In fact five of the 10 biggest point declines on record for the Dow Jones Industrial Average occurred in September and October of this year. Five-, six-, even seven-hundred-point drops have become commonplace, and traders have been on a roller-coaster ride of gains and losses. It's a brave new trading world, and volatile markets reign.
Many have been quick to point the finger at widespread electronic trading -- in particular, program trading -- as a major culprit behind stocks' wild ride. (Program trading as defined by the New York Stock Exchange is "a wide range of portfolio trading strategies involving the purchase or sale of 15 or more stocks having a total market value of $1 million or more.")
Others have suggested that the industry was too quick to dismiss the specialist model on which the exchanges historically relied. The New York Stock Exchange, for example, has just six specialist firms on the floor today, down from more than 40 in the early 1990s.

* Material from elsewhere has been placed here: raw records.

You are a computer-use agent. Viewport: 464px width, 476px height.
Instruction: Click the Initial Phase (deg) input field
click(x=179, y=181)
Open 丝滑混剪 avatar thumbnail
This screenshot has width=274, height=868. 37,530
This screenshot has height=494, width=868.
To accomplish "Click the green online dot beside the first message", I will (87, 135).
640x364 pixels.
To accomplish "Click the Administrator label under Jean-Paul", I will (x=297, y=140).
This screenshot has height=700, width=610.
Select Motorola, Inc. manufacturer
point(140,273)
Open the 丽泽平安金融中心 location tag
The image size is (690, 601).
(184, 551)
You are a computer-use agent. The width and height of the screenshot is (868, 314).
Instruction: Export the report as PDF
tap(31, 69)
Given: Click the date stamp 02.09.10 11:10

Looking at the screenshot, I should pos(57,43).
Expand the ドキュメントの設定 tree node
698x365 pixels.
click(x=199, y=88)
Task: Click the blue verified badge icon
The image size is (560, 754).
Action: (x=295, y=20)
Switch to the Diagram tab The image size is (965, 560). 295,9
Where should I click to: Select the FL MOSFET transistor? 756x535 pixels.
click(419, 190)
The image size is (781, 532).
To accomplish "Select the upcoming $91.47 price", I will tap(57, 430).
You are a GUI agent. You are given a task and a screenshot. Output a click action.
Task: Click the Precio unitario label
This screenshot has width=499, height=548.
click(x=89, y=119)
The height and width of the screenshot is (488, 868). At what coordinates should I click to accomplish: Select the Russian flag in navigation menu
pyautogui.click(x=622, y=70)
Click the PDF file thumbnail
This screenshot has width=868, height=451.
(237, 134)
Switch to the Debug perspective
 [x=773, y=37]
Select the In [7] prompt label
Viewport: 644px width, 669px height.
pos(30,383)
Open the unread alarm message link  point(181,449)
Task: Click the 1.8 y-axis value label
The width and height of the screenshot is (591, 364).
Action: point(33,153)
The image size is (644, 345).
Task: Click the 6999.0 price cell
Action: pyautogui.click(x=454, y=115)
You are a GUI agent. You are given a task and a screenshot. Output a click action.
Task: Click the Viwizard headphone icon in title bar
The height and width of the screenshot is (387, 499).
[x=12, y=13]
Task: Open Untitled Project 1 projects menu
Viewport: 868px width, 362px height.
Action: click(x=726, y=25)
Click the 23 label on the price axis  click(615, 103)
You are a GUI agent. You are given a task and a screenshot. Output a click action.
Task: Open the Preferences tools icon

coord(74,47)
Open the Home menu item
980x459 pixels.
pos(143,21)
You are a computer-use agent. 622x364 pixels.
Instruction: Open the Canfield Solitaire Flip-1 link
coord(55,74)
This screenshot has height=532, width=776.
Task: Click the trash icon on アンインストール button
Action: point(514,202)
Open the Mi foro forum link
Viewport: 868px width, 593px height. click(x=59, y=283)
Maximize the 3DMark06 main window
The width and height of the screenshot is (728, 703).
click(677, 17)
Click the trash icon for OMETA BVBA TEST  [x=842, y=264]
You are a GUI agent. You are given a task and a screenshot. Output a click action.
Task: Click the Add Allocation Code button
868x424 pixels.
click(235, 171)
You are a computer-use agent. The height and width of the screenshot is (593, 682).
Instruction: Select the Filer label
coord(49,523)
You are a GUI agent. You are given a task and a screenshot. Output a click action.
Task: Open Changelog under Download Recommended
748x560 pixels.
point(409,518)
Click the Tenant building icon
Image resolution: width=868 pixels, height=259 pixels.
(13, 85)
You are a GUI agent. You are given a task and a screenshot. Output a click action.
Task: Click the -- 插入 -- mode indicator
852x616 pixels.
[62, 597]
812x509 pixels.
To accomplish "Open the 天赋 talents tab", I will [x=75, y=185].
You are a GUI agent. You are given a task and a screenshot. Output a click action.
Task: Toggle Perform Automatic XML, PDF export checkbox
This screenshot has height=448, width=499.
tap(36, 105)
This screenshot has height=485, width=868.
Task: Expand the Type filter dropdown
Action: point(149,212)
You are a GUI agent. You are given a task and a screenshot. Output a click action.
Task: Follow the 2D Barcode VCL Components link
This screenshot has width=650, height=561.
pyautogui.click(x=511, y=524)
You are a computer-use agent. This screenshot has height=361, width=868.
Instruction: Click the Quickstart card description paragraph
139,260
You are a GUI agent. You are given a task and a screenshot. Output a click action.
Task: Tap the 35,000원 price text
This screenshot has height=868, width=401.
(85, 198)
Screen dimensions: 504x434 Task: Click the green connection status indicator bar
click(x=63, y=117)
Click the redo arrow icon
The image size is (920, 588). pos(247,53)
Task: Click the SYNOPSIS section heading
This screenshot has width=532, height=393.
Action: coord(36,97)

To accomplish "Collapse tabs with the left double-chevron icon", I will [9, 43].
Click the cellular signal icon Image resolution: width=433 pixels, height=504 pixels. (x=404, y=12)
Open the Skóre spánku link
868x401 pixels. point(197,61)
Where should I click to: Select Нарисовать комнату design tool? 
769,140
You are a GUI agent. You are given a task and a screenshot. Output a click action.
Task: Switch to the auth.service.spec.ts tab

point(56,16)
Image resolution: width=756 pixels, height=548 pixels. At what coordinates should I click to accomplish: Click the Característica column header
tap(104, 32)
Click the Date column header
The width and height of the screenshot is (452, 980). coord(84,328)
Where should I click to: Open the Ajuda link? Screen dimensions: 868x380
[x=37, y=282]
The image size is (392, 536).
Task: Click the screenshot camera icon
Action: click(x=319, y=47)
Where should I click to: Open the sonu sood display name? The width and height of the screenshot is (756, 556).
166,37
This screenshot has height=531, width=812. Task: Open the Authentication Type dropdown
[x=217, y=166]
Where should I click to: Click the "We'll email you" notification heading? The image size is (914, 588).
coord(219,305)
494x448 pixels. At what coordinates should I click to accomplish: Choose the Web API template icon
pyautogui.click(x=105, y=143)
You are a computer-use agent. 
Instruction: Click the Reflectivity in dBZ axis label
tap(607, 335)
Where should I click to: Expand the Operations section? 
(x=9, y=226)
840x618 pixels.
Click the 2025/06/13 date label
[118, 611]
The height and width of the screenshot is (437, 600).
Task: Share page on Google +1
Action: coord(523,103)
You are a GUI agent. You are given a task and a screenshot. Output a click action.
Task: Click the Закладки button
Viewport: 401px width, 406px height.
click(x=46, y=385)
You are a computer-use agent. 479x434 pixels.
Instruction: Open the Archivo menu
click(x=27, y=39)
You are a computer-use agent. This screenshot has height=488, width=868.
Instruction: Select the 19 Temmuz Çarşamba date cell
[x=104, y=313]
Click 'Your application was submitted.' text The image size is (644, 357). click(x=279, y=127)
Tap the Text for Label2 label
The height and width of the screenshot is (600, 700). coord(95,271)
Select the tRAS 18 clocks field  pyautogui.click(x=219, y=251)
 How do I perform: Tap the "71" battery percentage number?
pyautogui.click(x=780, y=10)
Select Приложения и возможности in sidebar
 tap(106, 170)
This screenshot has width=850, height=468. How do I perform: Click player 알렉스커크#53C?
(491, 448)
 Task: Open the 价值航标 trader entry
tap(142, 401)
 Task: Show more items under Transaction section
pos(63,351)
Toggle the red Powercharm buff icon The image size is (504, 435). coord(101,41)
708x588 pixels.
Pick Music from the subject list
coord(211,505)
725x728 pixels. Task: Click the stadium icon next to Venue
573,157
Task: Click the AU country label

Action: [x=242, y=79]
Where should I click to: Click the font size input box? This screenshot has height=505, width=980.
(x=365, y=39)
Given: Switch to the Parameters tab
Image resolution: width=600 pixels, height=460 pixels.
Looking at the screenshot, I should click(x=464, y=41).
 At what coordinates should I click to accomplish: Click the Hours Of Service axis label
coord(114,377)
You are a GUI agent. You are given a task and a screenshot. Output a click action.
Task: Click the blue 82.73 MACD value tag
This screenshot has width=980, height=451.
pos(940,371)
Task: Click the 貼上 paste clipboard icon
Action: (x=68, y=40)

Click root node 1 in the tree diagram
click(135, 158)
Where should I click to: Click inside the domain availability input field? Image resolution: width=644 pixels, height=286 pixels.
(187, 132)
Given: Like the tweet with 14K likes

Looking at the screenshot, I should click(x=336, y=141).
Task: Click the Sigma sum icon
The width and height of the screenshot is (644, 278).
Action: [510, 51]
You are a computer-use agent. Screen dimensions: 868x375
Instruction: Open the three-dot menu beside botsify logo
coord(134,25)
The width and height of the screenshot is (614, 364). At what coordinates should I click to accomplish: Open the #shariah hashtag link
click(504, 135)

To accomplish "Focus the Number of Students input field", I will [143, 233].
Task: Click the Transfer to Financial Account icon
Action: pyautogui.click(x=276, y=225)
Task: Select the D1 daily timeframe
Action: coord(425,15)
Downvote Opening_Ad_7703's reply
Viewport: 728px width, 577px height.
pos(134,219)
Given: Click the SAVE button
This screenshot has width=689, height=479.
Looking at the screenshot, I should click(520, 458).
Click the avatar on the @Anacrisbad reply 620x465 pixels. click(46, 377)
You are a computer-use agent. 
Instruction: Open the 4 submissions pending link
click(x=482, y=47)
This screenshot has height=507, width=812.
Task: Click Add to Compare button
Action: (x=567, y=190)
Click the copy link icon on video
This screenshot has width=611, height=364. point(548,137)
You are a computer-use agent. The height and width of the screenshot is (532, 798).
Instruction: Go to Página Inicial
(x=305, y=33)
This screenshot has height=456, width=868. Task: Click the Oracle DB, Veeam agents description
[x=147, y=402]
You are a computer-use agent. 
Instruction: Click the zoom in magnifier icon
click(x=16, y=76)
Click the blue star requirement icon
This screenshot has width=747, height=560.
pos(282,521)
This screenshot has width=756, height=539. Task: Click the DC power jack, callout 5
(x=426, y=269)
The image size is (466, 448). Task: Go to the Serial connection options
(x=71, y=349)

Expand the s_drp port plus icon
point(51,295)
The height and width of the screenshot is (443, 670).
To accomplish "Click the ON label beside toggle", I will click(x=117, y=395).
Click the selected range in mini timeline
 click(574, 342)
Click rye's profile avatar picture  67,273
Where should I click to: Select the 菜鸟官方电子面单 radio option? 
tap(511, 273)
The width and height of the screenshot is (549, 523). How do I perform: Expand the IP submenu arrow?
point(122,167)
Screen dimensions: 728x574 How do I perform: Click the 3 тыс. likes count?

The specialist concept was originally put in place to increase liquidity and ultimately provide more-efficient trading. The specialist's role is to act as a dealer and provide liquidity and depth when the markets are unbalanced. Specialists assigned to a certain security are obligated when demand goes up to sell their firm's inventory or short the stock, often at prices higher than the current bid/ask spread. But as electronic trading has taken over and the NYSE has moved to a hybrid model, specialists don't have the same incentives; as a result, the markets are very different today as there is no liquidity guarantee in volatile times.
In addition to the influx of electronic trading, since the heyday of the '90s the markets have seen many other changes, including the move to decimals, which narrowed spreads and decreased average trade sizes; the repeal of the Glass-Steagall Act, which separated commercial and investment banking; and the removal of the uptick rule. The uptick rule required that short sales occur only at a price that is higher than the price of the previous trade to prevent short sellers from contributing to the downward spiral of a security in volatile times.
Most experts agree that the root of current volatility doesn't trace back to one cause but rather is a culmination of events that have left the markets more fragmented and less regulated than ever before.
Could Specialists Have Prevented the Crisis?
Could specialists have made a difference? Ultimately, we will never know.
Linda Sarkisian, director of trading at Ft. Lauderdale, Fla.-based Olympian Capital Management and a former specialist on the Boston Stock Exchange for 25 years, believes specialists could have made a difference at the height of volatility, but she says the way the markets operate today is so different that additional measures still would have been necessary to calm the markets. "There is no one responsible for the market [today] -- the specialists would help," she asserts. "But in order for them to be able to do their jobs, there is going to have to be other regulation to go with it and a more centralized marketplace."
According to Olympian's founder and chief investment officer, Michael Levas, "Specialists add a lot of credence to the market -- a certain amount of consistency and a reliability that we need in the marketplace."
But Levas adds that the market also needs more structure today. "We used to even have leverage limits -- max was 15 to 1 leverage; now it's 40, 50 to 1, whatever. We need those guidelines and that foundation," he says. "Any organization -- government, corporations, businesses -- all have structure, and we need structure here."